Jimmy Lai, Hong Kong’s most prominent Beijing critic and pro-democracy media tycoon, was sentenced to five years and nine months in prison on Saturday over fraud charges for violating a lease contract.
The sentence is the latest in a series of cases against the 75-year-old founder of the now-shuttered Apple Daily newspaper.
Lai was arrested during a crackdown on the pro-democracy movement in Hong Kong in 2019 and had multiple charges levelled against him, including under the draconian National Security Law. The high-profile Beijing critic has been behind bars since December 2020 and has already served 20 months for unauthorised assemblies.
Lai was found guilty of two counts of fraud for the “deliberate concealment” of operations of a private company at the headquarters of his now-defunct newspaper.
District court judge Stanley Chan issued an order preventing Lai from being the director of any company for eight years and imposed a fine of £212,000. Judge Chan warned that a failure to settle the fine would result in an additional year of jail time.
Lai’s former colleague Wong Wai-keung, 61, who was a chief administrative officer at the paper’s parent company Next Digital, was sentenced to 21 months in jail.
The duo were found guilty of subletting part of the office space to a secretarial firm, which was also controlled by him, between 2016 and 2020. The second count of fraud was for allowing the same firm to use the media outlet’s office space in an alleged breach of lease agreements from 1998 to 2015.
The court ruled that Lai violated the terms of the lease of the newspaper’s headquarters by concealing the operations of Dico Consultants Limited (Dico) from the landlord – Hong Kong Science and Technology Park Corporation.

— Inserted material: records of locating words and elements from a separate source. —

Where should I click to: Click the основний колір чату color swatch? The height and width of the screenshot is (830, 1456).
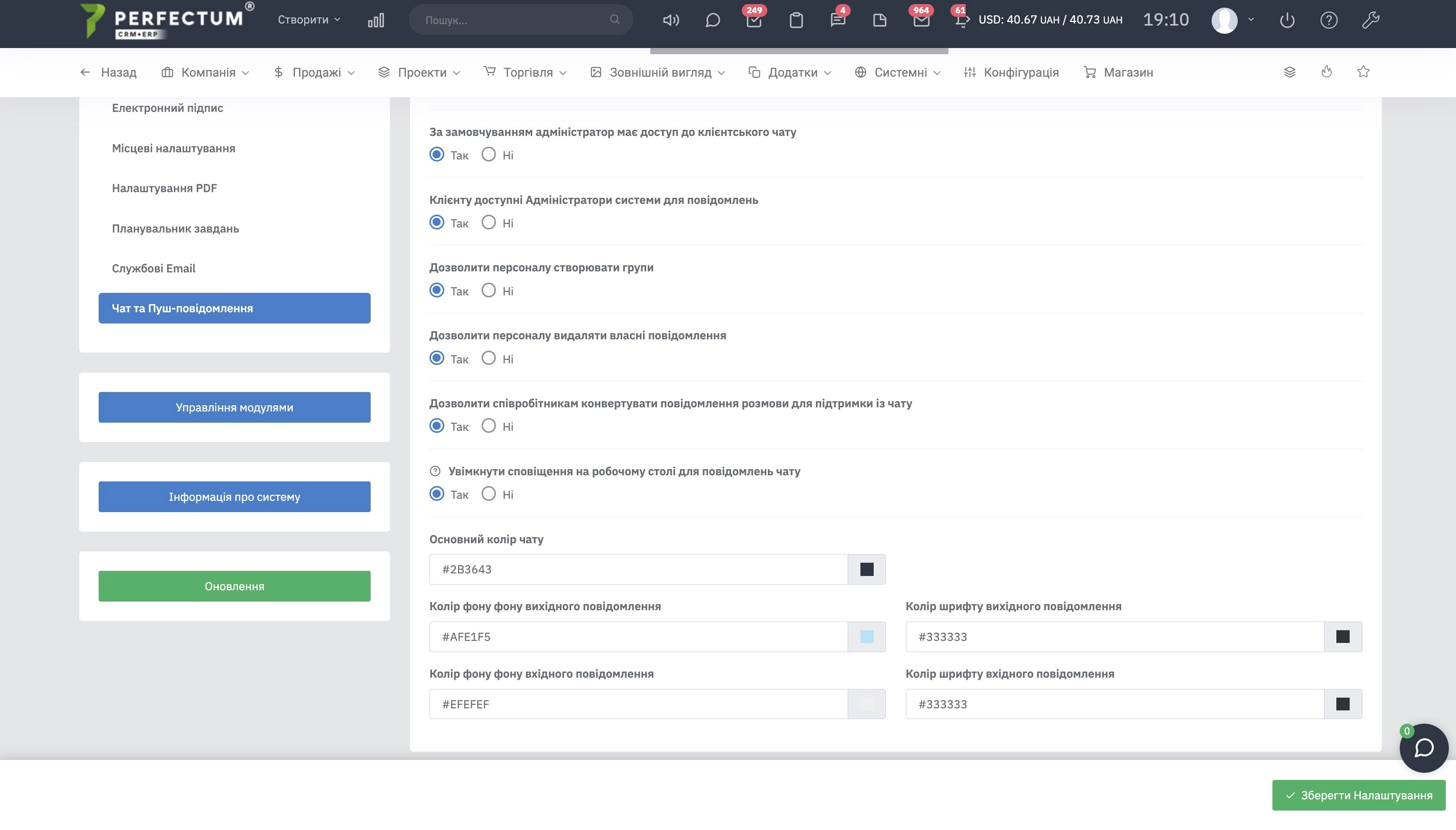(866, 569)
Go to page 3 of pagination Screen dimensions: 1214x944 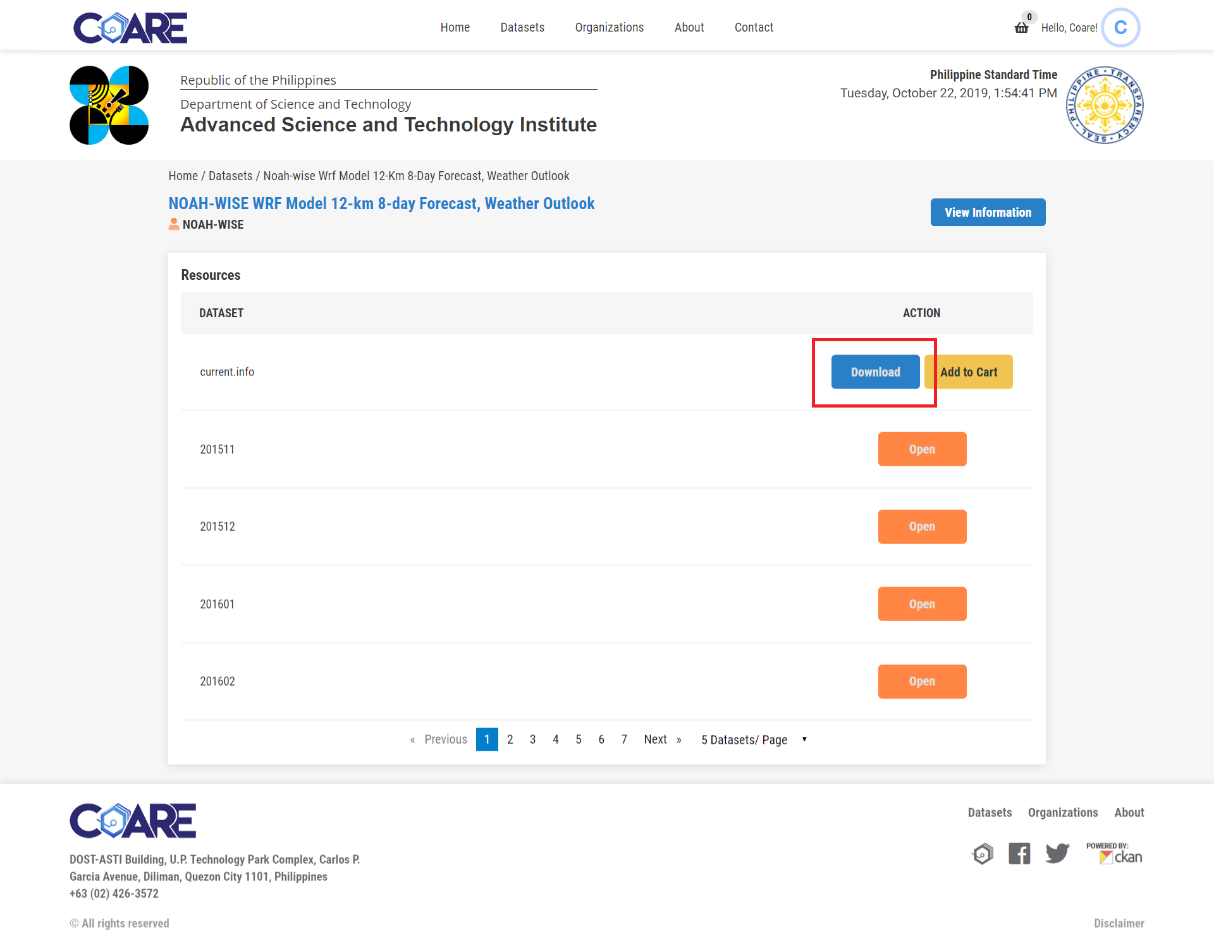pyautogui.click(x=533, y=740)
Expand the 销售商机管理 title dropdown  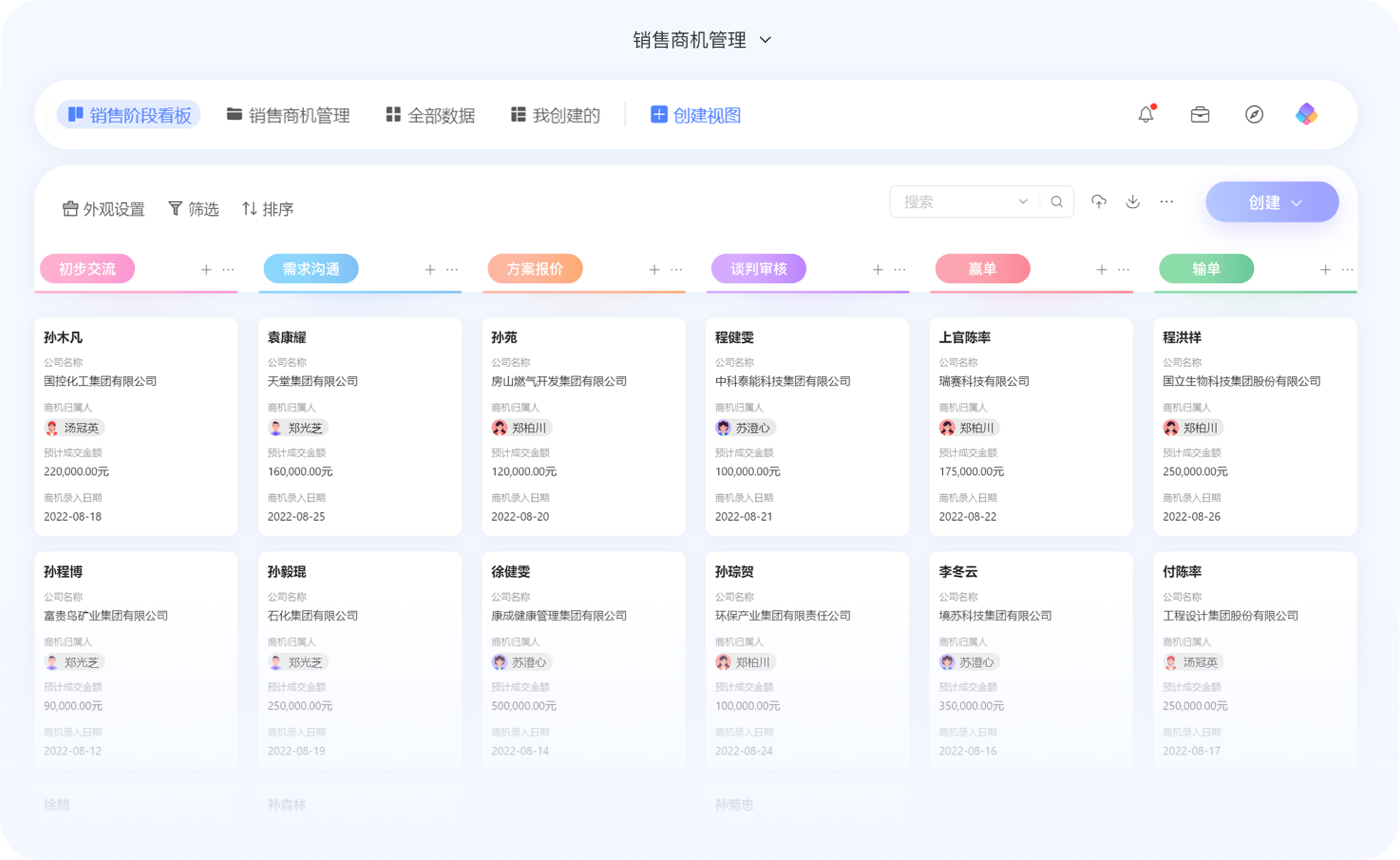click(765, 40)
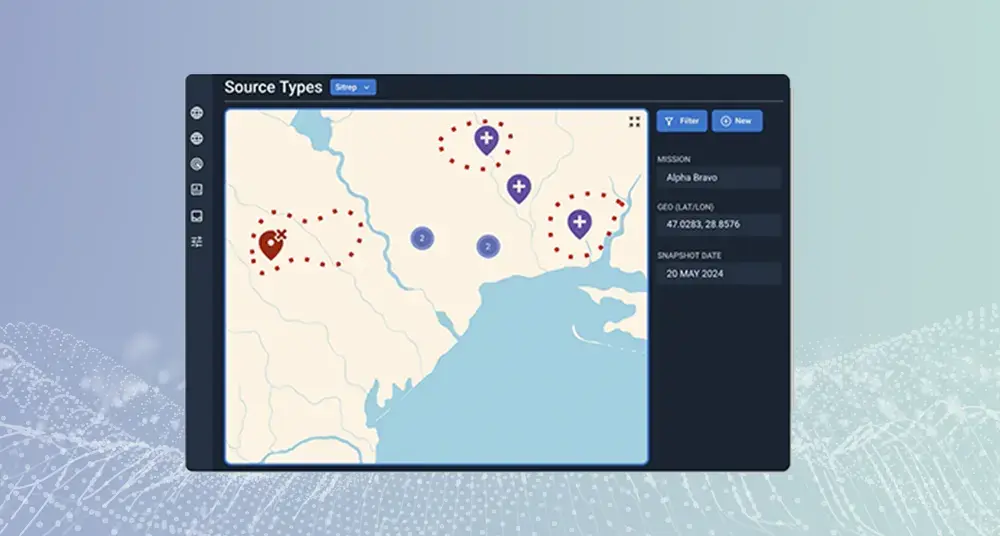Select the red crossed-out location pin
This screenshot has width=1000, height=536.
coord(271,242)
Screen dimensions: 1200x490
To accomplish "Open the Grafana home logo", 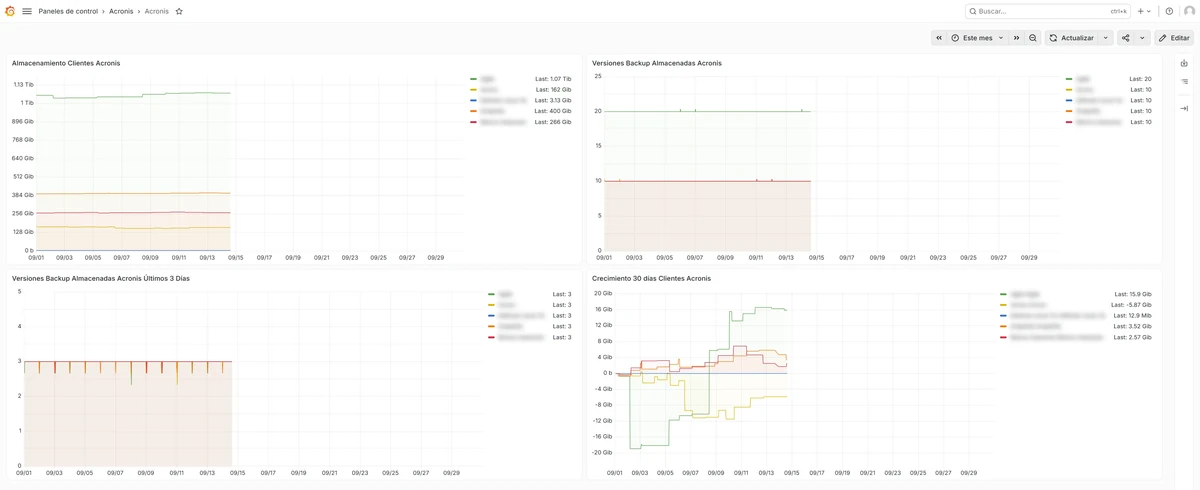I will (x=10, y=11).
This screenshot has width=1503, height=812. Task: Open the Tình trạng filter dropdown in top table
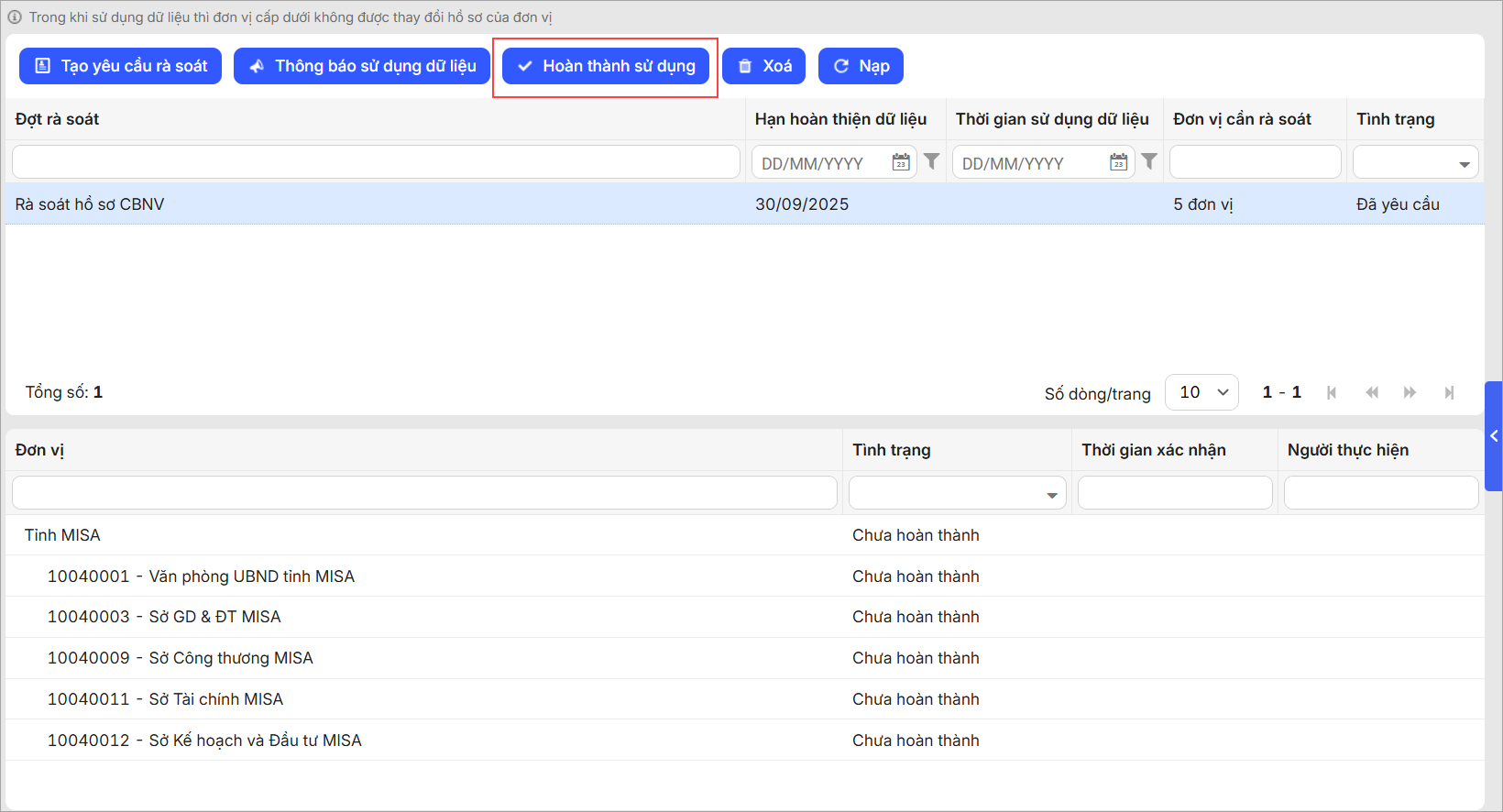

Lai had reportedly told a probation officer he should not have been held liable for Next Digital’s contractual breaches and blamed his then chief operating officer Royston Chow Tat-kuen. Chow was granted immunity after he agreed to help in the case against his former boss.
Judge Chan, in the judgment on Saturday, said that the violations, which he called “organised and planned”, took place over the period of two decades and said Lai "acted under the protective umbrella of a media organisation”.
Lai did not feel guilty about the moves, so there was no basis for the court to reduce his jail term, the judge said.
Judge Chan insisted that this prosecution of a media tycoon “wasn't equivalent to an attack on press freedom”.
Lai was originally sentenced to six years in prison but had three months deducted for acknowledging much of the prosecution’s case and saving court resources. His lawyer, Derek Chan, had urged the judge to consider Lai’s age and contributions to the media industry.
“Beijing’s elaborate criminal case against Jimmy Lai is a vendetta against a leading proponent of democracy and media freedom in Hong Kong,” said Maya Wang, an Asia director with the New York-based advocacy group Human Rights Watch.
Lai’s national security trial is scheduled to resume on Tuesday.